■ **Obiettivo dichiarato 1**
Secondo la sezione del testo su Guido Brera, di quale società di gestione del risparmio è stato co-fondatore?

■ **Sezione del testo**
Guido Brera: «Troppa liquidità, algoritmi, bitcoin: c’è il rischio di ricadute devastanti»

Il finanziere e scrittore ospite nella redazione de Linkiesta parla delle distorsioni create dai tassi a zero “contro natura” e avverte: «Se i derivati diventano strumenti di investimento, con la liquidità che c’è in giro si creano delle bolle e c’è il rischio di ricadute sulla gente devastanti»

Una serata contro il facile ottimismo. Contro l’idea che il Qe sia stato un toccasana, che la tecnologia ci sia sempre amica, che ci possiamo fidare di strumenti molto propagandati e incentivati come i Pir, i nuovi Piani individuali di risparmio. La serata con Guido Maria Brera nella redazione de Linkiesta, nell’ambito degli incontri del ciclo “Redazione FInanza”, in collaborazione con Moneyfarm, si chiamava “Guida galattica per investitori. Gestione attiva o passiva?”. Non è stato un tour guidato rassicurante. Il mondo – è la sintesi – è pieno di pericoli, di bolle in agguato e soprattutto è fatto di una diseguaglianza crescente che è figlia proprio dei tassi di interesse a zero.

Guido Brera parla da un osservatorio privilegiato. È un finanziarie e per essere più precisi è stato co-fondatore della società di gestione del risparmio Kairos. È quindi un operatore della “gestione attiva” della finanza, quella in cui uno o più analisti decidono titolo per titolo dove mettere i soldi dei risparmiatori che vi si affidano. È però diventato anche altro, ormai da diversi anni. Ha scritto un romanzo che ha permesso di aprire “la scatola nera della finanza”, attraverso la vicenda umana di un finanziere alle prese con i dilemmi etici riguardo al condizionamento della politica di uno Stato attraverso la finanza. Si tratta de I Diavoli (Rizzoli), i cui protagonisti da anni vivono nei post “Il Tredicesimo Piano” del sito www.idiavoli.com (molti dei quali raccolti da Linkiesta) e che l’anno prossimo saranno oggetto di una serie tv trasmessa da Sky e finanziata anche dalla Disney. Nel 2016 il libro “Tutto è in frantumi e danza”, scritto con il premio Strega Edoardo Nesi (La Nave di Teseo).

■ **Voci per il compito**
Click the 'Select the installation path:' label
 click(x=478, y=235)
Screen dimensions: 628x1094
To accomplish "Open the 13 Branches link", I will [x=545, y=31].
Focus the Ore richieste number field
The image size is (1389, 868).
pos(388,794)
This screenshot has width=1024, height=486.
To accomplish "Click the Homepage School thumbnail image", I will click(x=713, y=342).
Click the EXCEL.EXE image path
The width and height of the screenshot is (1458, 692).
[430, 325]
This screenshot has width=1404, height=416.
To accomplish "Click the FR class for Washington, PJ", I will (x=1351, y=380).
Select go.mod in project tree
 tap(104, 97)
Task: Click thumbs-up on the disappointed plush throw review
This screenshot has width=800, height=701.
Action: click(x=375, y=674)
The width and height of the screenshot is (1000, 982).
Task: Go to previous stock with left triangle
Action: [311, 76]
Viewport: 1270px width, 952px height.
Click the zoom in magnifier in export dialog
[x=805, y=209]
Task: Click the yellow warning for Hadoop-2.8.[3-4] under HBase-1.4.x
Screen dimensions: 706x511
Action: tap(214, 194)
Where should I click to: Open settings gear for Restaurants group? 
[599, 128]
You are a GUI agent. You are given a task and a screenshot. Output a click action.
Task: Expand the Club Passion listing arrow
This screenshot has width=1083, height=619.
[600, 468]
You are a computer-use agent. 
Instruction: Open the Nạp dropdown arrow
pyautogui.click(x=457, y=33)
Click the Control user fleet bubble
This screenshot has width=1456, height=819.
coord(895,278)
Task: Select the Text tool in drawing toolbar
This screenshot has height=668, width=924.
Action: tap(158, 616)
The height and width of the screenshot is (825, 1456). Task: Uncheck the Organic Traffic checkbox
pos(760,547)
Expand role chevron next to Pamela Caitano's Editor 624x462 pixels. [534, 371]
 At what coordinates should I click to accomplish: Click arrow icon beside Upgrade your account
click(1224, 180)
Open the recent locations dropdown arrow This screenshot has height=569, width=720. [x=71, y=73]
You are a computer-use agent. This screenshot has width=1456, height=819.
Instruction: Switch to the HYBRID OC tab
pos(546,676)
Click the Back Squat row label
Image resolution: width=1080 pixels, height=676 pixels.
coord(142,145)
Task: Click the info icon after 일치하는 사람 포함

■ **Obiettivo dichiarato 2**
Disponi come lista JSON di stringhe le righe delle voci, dalla prima riga fino a quella che contiene "pos(388,794)", entrambe incluse. Metti una stringa per ogni riga e tralascia le righe vuote.

■ **Risultato 1**
Kairos.

■ **Risultato 2**
[
  "Click the 'Select the installation path:' label",
  " click(x=478, y=235)",
  "Screen dimensions: 628x1094",
  "To accomplish \"Open the 13 Branches link\", I will [x=545, y=31].",
  "Focus the Ore richieste number field",
  "The image size is (1389, 868).",
  "pos(388,794)"
]